News Education Local News Nation & World New Mexico

Residents to meet on new city rules

Voters may weigh-in on pot, vacation rentals with referendum, initiative

While the Durango City Council has approved final rules on vacation rentals and recreational marijuana, some residents aren’t so sure these issues are settled.

The Boulevard Neighborhood Association Inc. and Citizens for Healthy Established Neighborhoods plan to meet at 6:30 p.m. Thursday at First Presbyterian Church at 12th Street and East Third Avenue for a candid conversation on the council’s new ordinances. The meeting is in the Westminster Room at the 12th Street entrance.

“We’re just trying to get people in one room at one time, so we can get this thing figured out,” resident Karen Anesi said. “This is being seen as an opportunity now to run roughshod over Durango’s established neighborhoods.”

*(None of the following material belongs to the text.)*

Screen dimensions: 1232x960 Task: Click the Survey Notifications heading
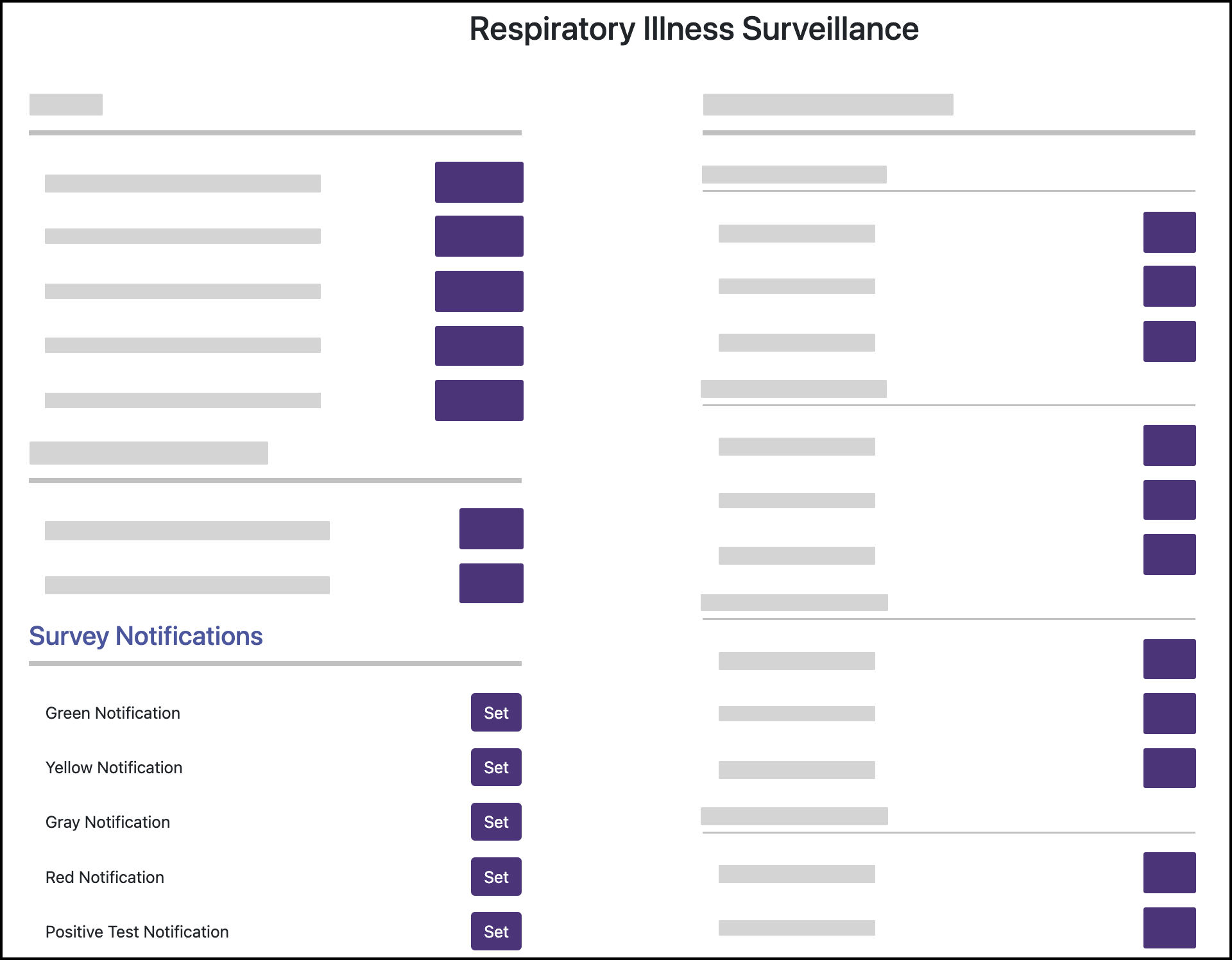[x=146, y=636]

Some Durango residents who live near downtown and on the avenues are upset with how the City Council decided the controversies, and they have suggested starting a referendum and initiative process.

A referendum is a proposal to the council to repeal the law, which suspends the law pending the referendum vote. If the council rejects it, the proposal can go to a public vote.

An initiative allows residents to write their own ordinance and give it to the City Council for consideration, and it can be voted on by the public if it’s denied.

Residents can pursue both options simultaneously. An affidavit to start the referendum process must be filed with the city clerk within 30 days of the final ordinance approval, which was June 16. Filing an affidavit suspends the ordinance pending the outcome.

The new code caps vacation rentals at 5 percent, allowing up to 35 in the downtown neighborhood and 28 on the West Second, Third and Fourth avenues. East Second Avenue north of the Durango Recreation Center is also part of the avenue’s neighborhood.

The second rental has to obtain a conditional-use permit. Vacation rentals could be located next to each other in mixed-use residential buildings if the applicant shows he or she has distributed local contact information for the vacation rental to all unit owners and tenants in the building.

“If I had to bet, I would bet it would be both a referendum and an initiative,” resident Joe Gambone said after last week’s vote. “It was a very arrogant vote (by the council).”

Some residents are also upset the City Council allowed retail marijuana stores in mixed-use neighborhoods, especially the one located near College Drive and East Third Avenue. Acme Healing Center at 572 East Third Ave. wants to have the option to convert to retail after July 1 or have a medical pot dispensary and retail pot store at the same location.

Councilor Dick White said at a council meeting earlier this month that banning marijuana in mixed-use neighborhoods would also affect Rocky Mountain High, a dispensary in Ptarmigan Center off East Animas Road (County Road 250).

“I have trouble when I really sit back and try to rationalize a solid explanation for why I would vote ‘no,’” he said at the time. “I come back to the fact that what’s left here is that we’re singling out a particular kind of business because it’s new.”

Anesi said it’s time residents had a frank discussion on both issues and decide what action, including a referendum and initiative, residents want to pursue.